A particle has acceleration $a = 6t - 2\ \text{m s}^{-2}$ . When $t = 0$ , its velocity is $4\ \text{m s}^{-1}$ and its displacement is $0$ . Find the displacement $s$ in terms of $t$ .

Step 1: Integrate acceleration for velocity

v = \int (6t - 2)\, dt = 3t^2 - 2t + c_1

Step 2: Use the initial velocity

When $t = 0$ , $v = 4$ : $4 = 0 - 0 + c_1$ , so $c_1 = 4$ . Thus $v = 3t^2 - 2t + 4$ .

Step 3: Integrate velocity for displacement

s = \int (3t^2 - 2t + 4)\, dt = t^3 - t^2 + 4t + c_2

Step 4: Use the initial displacement

When $t = 0$ , $s = 0$ : $0 = 0 - 0 + 0 + c_2$ , so $c_2 = 0$ . Therefore:

s = t^3 - t^2 + 4t

Examples in context

Example 1. Motion under gravity. An object in free fall has constant acceleration. Integrating that constant gives a velocity that increases linearly with time, and integrating again gives the familiar displacement that grows with the square of time. The standard motion equations come straight from this double integration.

Example 2. Designing a speed profile. Engineers specify how a train should accelerate, then integrate to find the resulting speed and the distance covered, checking it stops in the right place. Integrating a chosen acceleration to predict velocity and position is exactly this kinematics method applied in design.

Try this

Q1. Given $v = 2t$ , and $s = 0$ when $t = 0$ , find $s$ . [2 marks]

Cue. $s = \int 2t\, dt = t^2 + c$ ; with $s = 0$ at $t = 0$ , $c = 0$ , so $s = t^2$ .

Q2. Given $a = 4$ , and $v = 3$ when $t = 0$ , find $v$ . [2 marks]

Cue. $v = \int 4\, dt = 4t + c$ ; $c = 3$ , so $v = 4t + 3$ .

Q3. Given $v = 3t^2$ , find the distance travelled from $t = 0$ to $t = 2$ . [3 marks]

Cue. $\displaystyle\int_0^2 3t^2\, dt = [t^3]_0^2 = 8$ metres (velocity stays positive, so distance equals displacement).

Exam-style practice questions

Practice questions written in the style of SEAB exam questions on this dot point, with worked answer explainers.
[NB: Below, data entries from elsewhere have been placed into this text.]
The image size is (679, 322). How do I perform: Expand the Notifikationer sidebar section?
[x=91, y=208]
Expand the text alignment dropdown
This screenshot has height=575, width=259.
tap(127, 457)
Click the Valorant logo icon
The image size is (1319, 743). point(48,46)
The year tag is the paper they imitate, not the source.

Original4 marksA particle moves with velocity

v = 3t^2 - 4t

m/s. Given that its displacement is

s = 0

when

t = 0

, find

s

in terms of

t

Show worked answer →

Displacement is the integral of velocity: $s = \int (3t^2 - 4t)\, dt = t^3 - 2t^2 + c$ .
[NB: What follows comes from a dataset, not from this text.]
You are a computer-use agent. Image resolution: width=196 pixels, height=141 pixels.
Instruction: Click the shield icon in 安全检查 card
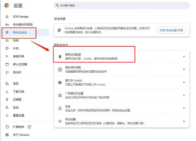click(x=60, y=30)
Use the initial condition $s = 0$ when $t = 0$ : $0 = 0 - 0 + c$ , so $c = 0$ .

Therefore $s = t^3 - 2t^2$ .

What markers reward: integrating the velocity, including the constant, and using the initial condition to find $c = 0$ and hence the displacement function.

Original4 marksA particle has acceleration

a = 6t

m/s squared. Its velocity is

v = 5

m/s when

t = 0

. Find

v

in terms of

t

Show worked answer →

Velocity is the integral of acceleration: $v = \int 6t\, dt = 3t^2 + c$ .

Use $v = 5$ when $t = 0$ : $5 = 0 + c$ , so $c = 5$ .

Therefore $v = 3t^2 + 5$ .

What markers reward: integrating the acceleration to $3t^2 + c$ , applying the initial velocity to find $c = 5$ , and stating the velocity function.